US President Donald Trump's approval ratings are “overwhelmingly low” globally, with 76 per cent expressing no confidence in his leadership, according to a new survey by Pew Research Centre.
The findings of the survey, released on Tuesday, showed that only 23 per cent of respondents trust Trump’s leadership to handle world affairs, while confidence in him declined in 16 of 24 countries and improved in none.
As many as 42,151 people across 36 countries participated in the survey conducted between February 8 to May 13, 2026.
In India, 39 per cent of respondents expressed confidence in Trump’s leadership, as against 36 per cent who had no confidence.
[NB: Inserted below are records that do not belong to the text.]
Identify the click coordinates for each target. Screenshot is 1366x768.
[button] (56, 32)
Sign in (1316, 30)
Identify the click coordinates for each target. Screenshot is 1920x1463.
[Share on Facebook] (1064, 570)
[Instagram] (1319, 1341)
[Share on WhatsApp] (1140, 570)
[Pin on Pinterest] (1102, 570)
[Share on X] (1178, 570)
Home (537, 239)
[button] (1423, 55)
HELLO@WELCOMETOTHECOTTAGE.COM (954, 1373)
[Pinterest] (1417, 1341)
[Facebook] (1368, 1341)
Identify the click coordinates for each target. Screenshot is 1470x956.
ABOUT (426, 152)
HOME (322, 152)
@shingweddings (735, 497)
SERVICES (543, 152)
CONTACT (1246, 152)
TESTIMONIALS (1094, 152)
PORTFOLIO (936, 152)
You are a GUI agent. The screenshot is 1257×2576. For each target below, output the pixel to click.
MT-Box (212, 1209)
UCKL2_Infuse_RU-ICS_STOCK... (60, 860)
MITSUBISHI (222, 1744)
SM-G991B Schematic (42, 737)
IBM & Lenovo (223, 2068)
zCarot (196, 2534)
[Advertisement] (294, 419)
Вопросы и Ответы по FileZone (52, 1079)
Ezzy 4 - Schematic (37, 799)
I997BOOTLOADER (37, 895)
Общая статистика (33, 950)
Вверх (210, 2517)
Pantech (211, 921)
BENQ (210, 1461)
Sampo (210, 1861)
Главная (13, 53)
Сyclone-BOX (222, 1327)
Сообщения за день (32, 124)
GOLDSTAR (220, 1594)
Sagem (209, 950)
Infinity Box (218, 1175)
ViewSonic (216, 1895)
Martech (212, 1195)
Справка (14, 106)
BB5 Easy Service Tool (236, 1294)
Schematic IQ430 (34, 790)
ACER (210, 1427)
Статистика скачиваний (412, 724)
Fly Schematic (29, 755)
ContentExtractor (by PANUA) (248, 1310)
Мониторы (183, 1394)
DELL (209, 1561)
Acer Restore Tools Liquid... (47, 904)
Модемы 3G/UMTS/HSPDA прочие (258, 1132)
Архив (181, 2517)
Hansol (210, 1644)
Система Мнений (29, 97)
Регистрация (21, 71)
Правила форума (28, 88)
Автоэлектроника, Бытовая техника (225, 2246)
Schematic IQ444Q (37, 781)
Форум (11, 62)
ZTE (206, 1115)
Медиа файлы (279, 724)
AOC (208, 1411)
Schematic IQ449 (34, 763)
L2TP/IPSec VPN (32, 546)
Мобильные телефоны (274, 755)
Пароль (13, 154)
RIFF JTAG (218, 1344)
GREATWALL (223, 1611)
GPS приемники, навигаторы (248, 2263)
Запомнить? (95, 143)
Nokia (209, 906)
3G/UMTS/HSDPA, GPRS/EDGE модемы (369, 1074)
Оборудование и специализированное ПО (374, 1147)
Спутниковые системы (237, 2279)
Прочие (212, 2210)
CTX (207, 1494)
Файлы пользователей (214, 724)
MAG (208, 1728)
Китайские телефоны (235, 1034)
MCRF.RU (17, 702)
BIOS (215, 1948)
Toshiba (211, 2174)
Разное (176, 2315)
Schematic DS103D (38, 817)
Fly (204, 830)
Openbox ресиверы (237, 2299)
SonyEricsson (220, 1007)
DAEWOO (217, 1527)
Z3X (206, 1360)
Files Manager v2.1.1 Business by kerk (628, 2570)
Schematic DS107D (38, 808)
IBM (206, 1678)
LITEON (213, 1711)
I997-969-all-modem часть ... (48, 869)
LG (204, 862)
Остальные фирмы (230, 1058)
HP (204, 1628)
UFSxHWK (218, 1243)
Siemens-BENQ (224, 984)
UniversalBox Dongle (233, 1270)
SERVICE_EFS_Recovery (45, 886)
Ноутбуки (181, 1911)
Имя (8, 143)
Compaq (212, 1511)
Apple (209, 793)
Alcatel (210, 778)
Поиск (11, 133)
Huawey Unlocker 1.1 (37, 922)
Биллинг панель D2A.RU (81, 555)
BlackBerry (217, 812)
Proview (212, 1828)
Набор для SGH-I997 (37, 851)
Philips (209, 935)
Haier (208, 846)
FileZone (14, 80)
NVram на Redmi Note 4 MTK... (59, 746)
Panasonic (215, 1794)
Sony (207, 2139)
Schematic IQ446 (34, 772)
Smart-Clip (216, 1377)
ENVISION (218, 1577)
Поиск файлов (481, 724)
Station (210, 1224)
Last year, 51 per cent respondents from India had expressed confidence in Trump’s leadership.
The majority of Indians – 51 per cent – who participated in the survey expressed confidence in Russian President Vladimir Putin’s abilities to steer world affairs.
In Israel, 81 per cent of respondents have a positive view of the US, and 66 per cent of respondents said they have confidence in Trump to do the right thing in world affairs.
The Trump administration's tariff policy was among the most unpopular, with 18 per cent approving of it, while 32 per cent of respondents found the US immigration policy favourable.
The Trump administration’s tariff policies are widely unpopular, with 27 per cent approval in the UK, Canada (17 per cent), Japan (15 per cent), South Korea (14 per cent), Mexico (11 per cent), and Germany (8 per cent).
Kenya was the only country surveyed in which a majority (55 per cent) approve of how Trump is handling the issue of tariffs.
Across the 36 nations polled, a median of 32 per cent of adults think the US takes into account the interests of countries like theirs a great deal or a fair amount in its foreign policy decisions.
In three European countries – France, Germany and Greece – confidence ratings for Trump are among the lowest, often tied with Putin, Israeli Prime Minister Benjamin Netanyahu or both.
For instance, 16 per cent of Germans have confidence in Trump and a similar number say the same about Putin (15 per cent) and Netanyahu (15 per cent), a sharp contrast to the 72 per cent of Germans who have confidence in French President Emmanuel Macron.
Trump tends to receive particularly low marks relative to other leaders in the Muslim-majority publics surveyed. Among Palestinians in the West Bank and East Jerusalem, for example, only four per cent have confidence in Trump – similar to the two per cent who say the same of Netanyahu, but much lower than the roughly four-in-ten who have confidence in Putin and China’s President Xi Jinping.